The holes look like they are threaded all the way thru the hole, but if you remove the sprue plate and adjusting screw and try to turn in the locking screw it may not go in very far.
All the threads in the holes were not finished. I believe a tapered tap was used and did not cut the threads to full diameter. I used a bottom tap to finish the job and now my sprue plate screw does not move once the locking screw is tightened.

So if you have trouble with your sprue plate screw turning check to see if the locking screw will turn all the way in. If not finish what Lyman should have done.

94Doug
07-10-2010, 12:44 PM
There was also a brief article quite a few years ago in Handloader where the screw was ground flat where the contact point of the set screw contacts it.

Doug

dragonrider
07-10-2010, 02:13 PM
I too have found several mold where the screw is limited in it travel, retapped and problem solved, I also drop two or three #7 or 9 lead shot into the hole before installing the screw to prevent damaging the threads of the sprue plate screw.

Ben
07-10-2010, 11:58 PM
Looks like more of " Lyman's Work, Unfinished "...........

leadman
07-11-2010, 11:06 AM
Yes, Lyman should be completing the tapping. Just like they should finish the sprue plate holes so they have a sharp edge, not a straight hole so the sprue does not want to fall out.
I have filed a flat on a couple of my sprue plate screws also prior to tapping the holes.
The locking screw does not bear on the threads of the sprue plate screw. I had mixed results with the lead in the locking screw holes. Had it melt and then had to pick it out .

Hardcast416taylor
07-11-2010, 11:43 AM
How hard can it be to just grind off the nose taper of a tap to make your own bottom tap? We used to make bottoming taps from broken tapered taps all the time. Lack of imiganation I guess.Robert

casterofboolits
07-11-2010, 12:02 PM
+1 for what Dragonrider said, not only does it protect the threads on the sprue plate pivot screw, but prevents the set screw from backing out during casting.

montana_charlie
07-11-2010, 12:56 PM
I also drop two or three #7 or 9 lead shot into the hole before installing the screw to prevent damaging the threads of the sprue plate screw.
Lead shot works fine under the setscrew for a reloading die, but the die never gets heated.

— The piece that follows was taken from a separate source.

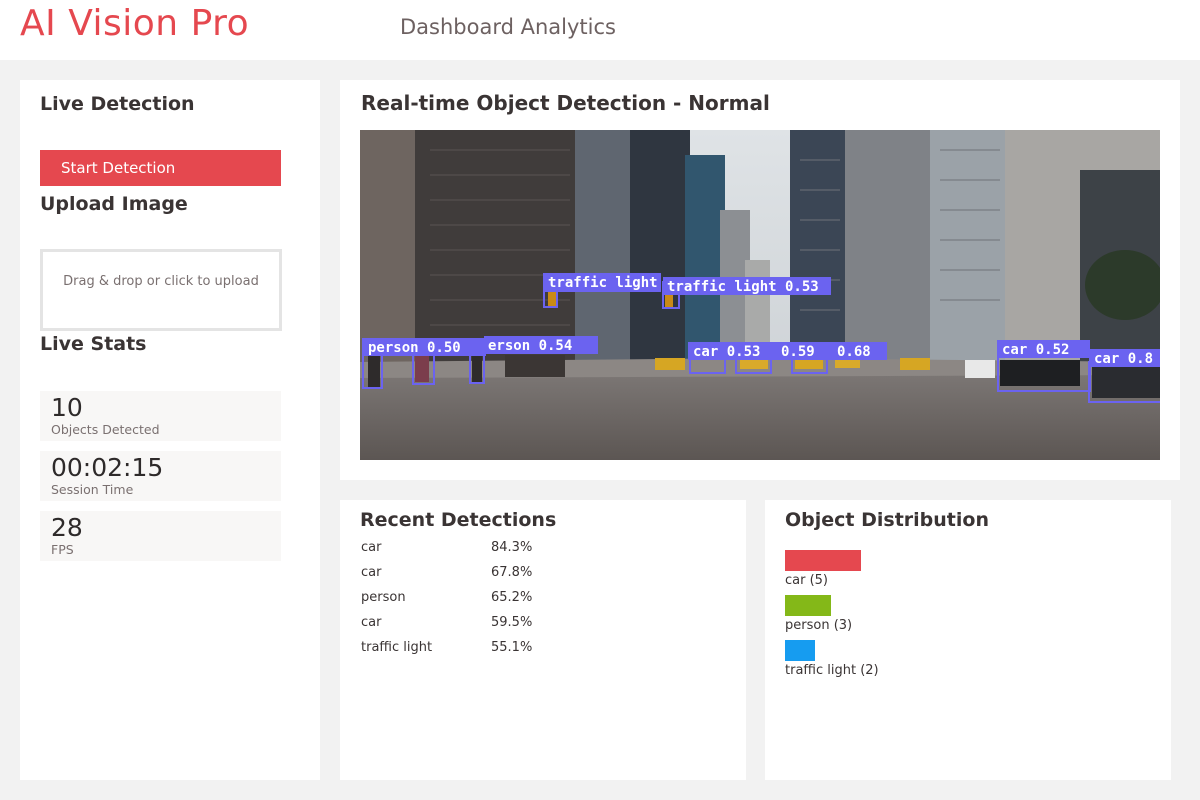  I want to click on detection-label: traffic light 0.53, so click(743, 287).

I use a small piece snipped off of a strand of copper, aluminum, or brass wire for the same purpose on bullet moulds.
Somehow, it doesn't make sense (to me) to be using a metal that may melt in the hole.

CM

Mal Paso
07-19-2010, 11:32 PM
Lyman Has Fixed The Problem. On my Mold made August 09 the mold arrived with the sprue plate screw already frozen and it snapped off when I backed off the set screw and adjusted it. And it was such a good job an easy out wouldn't work. Drill Press, Dental Pick, and a tap to size the threads.

The Mold Handles I got with another mold loosened up so much after 2 sessions so I pulled the pins, removed the loose wood handles to find strips of paper shimming a sloppy hole. I can't read Chinese but I don't think the language on the paper was strong enough. Aluminum Tape fixed the problem.


Mal

Echo
07-20-2010, 02:13 AM
Lyman Has Fixed The Problem. On my Mold made August 09 the mold arrived with the sprue plate screw already frozen and it snapped off when I backed off the set screw and adjusted it. And it was such a good job an easy out wouldn't work. Drill Press, Dental Pick, and a tap to size the threads.

The Mold Handles I got with another mold loosened up so much after 2 sessions so I pulled the pins, removed the loose wood handles to find strips of paper shimming a sloppy hole. I can't read Chinese but I don't think the language on the paper was strong enough. Aluminum Tape fixed the problem.


Mal

Hmmmm... Mal Paso, in Carmel, CA... Hmmmmm...

So how is Clint?

Byron Cromwell
07-20-2010, 01:41 PM
Mal:
Were you joking about the Chinese paperwork in the Lyman mould? Don't tell me they're moving manufacturing to China too. I was wanting to buy some more Lyman moulds. I guess I'll have to shop SAECO or RCBS from here on in...
Byron

Mal Paso
07-22-2010, 12:17 AM
Hmmmm... Mal Paso, in Carmel, CA... Hmmmmm...

So how is Clint?

Reasonable

Mal Paso
07-22-2010, 12:28 AM
Mal:
Were you joking about the Chinese paperwork in the Lyman mould? Don't tell me they're moving manufacturing to China too. I was wanting to buy some more Lyman moulds. I guess I'll have to shop SAECO or RCBS from here on in...
Byron

The Molds Were USA and yes a bit small and tapering. I thought the Handles were USA too until I took them apart and found Chinese writing on the shim paper. It used to be law that imports had to be marked. I think it unlikely Lyman is importing Chinese Newsprint to put in American Handles.

Byron Cromwell
07-27-2010, 08:25 AM
The Molds Were USA and yes a bit small and tapering. I thought the Handles were USA too until I took them apart and found Chinese writing on the shim paper. It used to be law that imports had to be marked. I think it unlikely Lyman is importing Chinese Newsprint to put in American Handles.

Well, I guess that's it for me buying Lyman moulds.
Byron

Wayne Smith
07-27-2010, 12:50 PM
So far, any new mold I buy has been and will be from one of the makers on our Vendor's list.